═════ Supplied passage ═════

2) Gaines Street has never really been an obstacle cutting off downtown from anything. It use to be a two lane road back in the 50's with parallel parking on it. They took out the parallel spaces and added two more travel lanes in the 60's because of increased traffic volume. I worked at the Department of Education building right on Gaines and Bronough and it is not difficult to cross the street. Gaines Street is the focus of revitalization efforts which want to reduce the capacity of the road to two lanes with angled parking and make it a shopping and nightlife destination potentially similar to what you guys in Jax see with San Marco or Five Points.

Some other historical tidbits:

-The route of I-10 was originally slated to go down the current path of Gaines St. through downtown and was dubbed the Seminole Exwy. The university along with some downtown land owners pitched a fit about it. Land was eventually donated north of town near Killearn, which is where the current route exists.

═════

- Exercise tasks -
a. Reproduce the portion of the Gaines Street passage that begins at the words "-The route of" and stops after the words "current route exists.".
b. Answer the following from the Gaines Street passage:
(i) In which decade were the parallel parking spaces on Gaines Street removed?
(ii) What was the planned I-10 route through downtown called?
(iii) Near what area was the land donated for the current route of I-10?
c. Pick up the Gaines Street passage after its final sentence and continue it in the same voice.
The lines after this point are separate material with no connection to the Gaines Street passage.

═════ Data section ═════

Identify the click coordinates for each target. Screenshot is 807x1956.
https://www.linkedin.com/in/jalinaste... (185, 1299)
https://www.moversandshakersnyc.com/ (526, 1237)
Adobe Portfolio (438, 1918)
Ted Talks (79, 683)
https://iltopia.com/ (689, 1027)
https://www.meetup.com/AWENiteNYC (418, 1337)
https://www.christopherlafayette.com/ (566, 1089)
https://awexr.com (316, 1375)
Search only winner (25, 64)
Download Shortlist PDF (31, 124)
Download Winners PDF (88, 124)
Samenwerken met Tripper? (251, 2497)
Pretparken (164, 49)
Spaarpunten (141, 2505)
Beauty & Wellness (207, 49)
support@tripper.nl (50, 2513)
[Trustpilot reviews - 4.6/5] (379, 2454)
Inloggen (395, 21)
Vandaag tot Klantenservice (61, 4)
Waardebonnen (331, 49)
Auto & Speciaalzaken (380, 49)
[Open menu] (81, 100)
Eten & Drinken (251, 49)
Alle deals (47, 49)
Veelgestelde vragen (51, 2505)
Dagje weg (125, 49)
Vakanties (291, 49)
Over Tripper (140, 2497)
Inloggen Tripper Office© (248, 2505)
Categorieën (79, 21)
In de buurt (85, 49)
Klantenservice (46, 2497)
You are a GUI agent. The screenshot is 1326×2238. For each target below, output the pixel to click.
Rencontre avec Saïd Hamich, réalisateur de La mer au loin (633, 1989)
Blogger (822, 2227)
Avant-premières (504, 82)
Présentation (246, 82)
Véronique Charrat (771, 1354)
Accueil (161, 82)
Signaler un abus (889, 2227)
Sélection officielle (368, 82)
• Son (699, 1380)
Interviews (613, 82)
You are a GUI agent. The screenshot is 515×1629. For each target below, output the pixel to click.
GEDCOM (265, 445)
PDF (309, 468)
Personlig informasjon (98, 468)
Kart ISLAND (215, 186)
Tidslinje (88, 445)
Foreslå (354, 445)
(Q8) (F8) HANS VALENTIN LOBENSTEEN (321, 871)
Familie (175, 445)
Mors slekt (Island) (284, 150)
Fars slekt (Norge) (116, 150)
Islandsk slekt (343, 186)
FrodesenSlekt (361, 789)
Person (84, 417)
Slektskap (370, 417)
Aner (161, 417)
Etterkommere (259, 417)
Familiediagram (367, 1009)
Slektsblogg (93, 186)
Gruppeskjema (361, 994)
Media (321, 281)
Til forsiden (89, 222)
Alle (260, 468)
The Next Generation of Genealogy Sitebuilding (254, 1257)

═════

- Solved tasks -
a.
-The route of I-10 was originally slated to go down the current path of Gaines St. through downtown and was dubbed the Seminole Exwy. The university along with some downtown land owners pitched a fit about it. Land was eventually donated north of town near Killearn, which is where the current route exists.

b.
(i) The 60's.
(ii) The Seminole Exwy.
(iii) Killearn, north of town.

c.
-Leon County Public Schools were not integrated until 1970.

-The city will always be somewhat limited on what they can construct downtown due to Leon County Codes. The county has a code which say that no building in the county may be taller than the capitol building. This obviously restricts what can be built downtown. The county also loses a lot of tax revenue from downtown because of the state office buildings which they are not allowed to collect property taxes on.

As far as the consolidation votes, typically the reason they have failed has to do with the function of law enforcement. The last consolidation effort would have gotten rid of the sheriff's office and made TPD in charge of enforcing the whole county. This was not a popular move, because the sheriff's office has always been viewed more favorably by residents, due to their professionalism and courtesy, something TPD often lacks. If you ever dealt with both, you would probably agree. However, the police department is unionized, which makes it difficult to get rid of since the LCSO is not.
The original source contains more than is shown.